Lin Fei retira son pied, mit ses mains dans ses poches, pointa son menton vers l'entrée de la ruelle et dit d'une voix grave : « Maintenant que tu sais, pourquoi ne pas te perdre ? »

« Oui, oui, oui ! Je sors tout de suite, je sors tout de suite ! »

Voyant les malfrats fuir pour sauver leur vie, Gu Xun se cacha derrière le mur extérieur et répondit à Lin Mo : « Oui, ils sont vraiment très mignons. »

Même l'adorable petit garçon n'a pas pu résister à la tentation de sortir une cigarette de sa poche pour calmer ses nerfs.

Lorsque Lin Fei sortit, elle vit un grand et beau jeune homme, une jambe repliée, appuyé contre le mur. Il était légèrement voûté, une cigarette entre ses longs doigts propres.
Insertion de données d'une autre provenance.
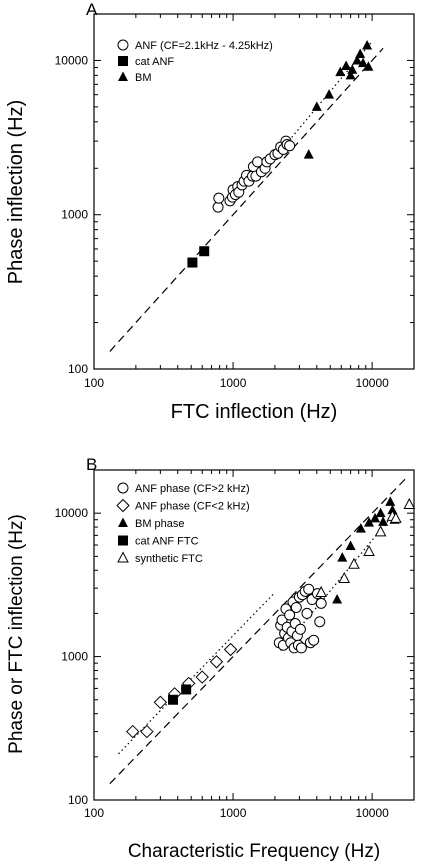 Image resolution: width=438 pixels, height=866 pixels. Describe the element at coordinates (169, 559) in the screenshot. I see `legend-label: synthetic FTC` at that location.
Il avait un air à la fois abattu et d'une beauté saisissante.

Oh wow, c'est la sensation d'être sous le charme.

Lin Fei rougit.

Les filles de son âge adorent regarder des séries télévisées avec des idoles et sont complètement impuissantes face à ces garçons mélancoliques et beaux.

Je ne dirais pas que j'aime ça, mais j'en ai assurément très envie.

Et si une fille a un ami aussi beau garçon, elle fera sans aucun doute l'envie de toutes les filles autour d'elle.

Elle sortit donc son téléphone, afficha son code QR WeChat, s'approcha de Gu Xun et toussa pour attirer son attention.

Puis son regard fit deux brèves rotations, et son joli visage se colora légèrement.

Finalement, tenant son téléphone à deux mains, elle baissa les yeux pour se couvrir le visage et dit à Gu Xun : « Beau gosse, puis-je t'ajouter sur WeChat ? »

Gu Xun fut surpris.

Honnêtement, ça fait longtemps qu'on ne lui a pas demandé son WeChat.

Car ceux qui le connaissent savent à quel point il est froid et cruel.

Il fait semblant d'être une personne respectable, mais en réalité, c'est une ordure que tout le monde déteste.

Depuis mon enfance, j'ai reçu d'innombrables lettres d'amour et cadeaux, mais je les ai toujours déchirés et jetés devant leurs destinataires, sans exception ; ils finissent tous à la poubelle.

Avec le temps, plus personne n'osa lui témoigner la moindre gentillesse.

Rares sont les femmes qui osent s'approcher à moins de trois mètres de lui.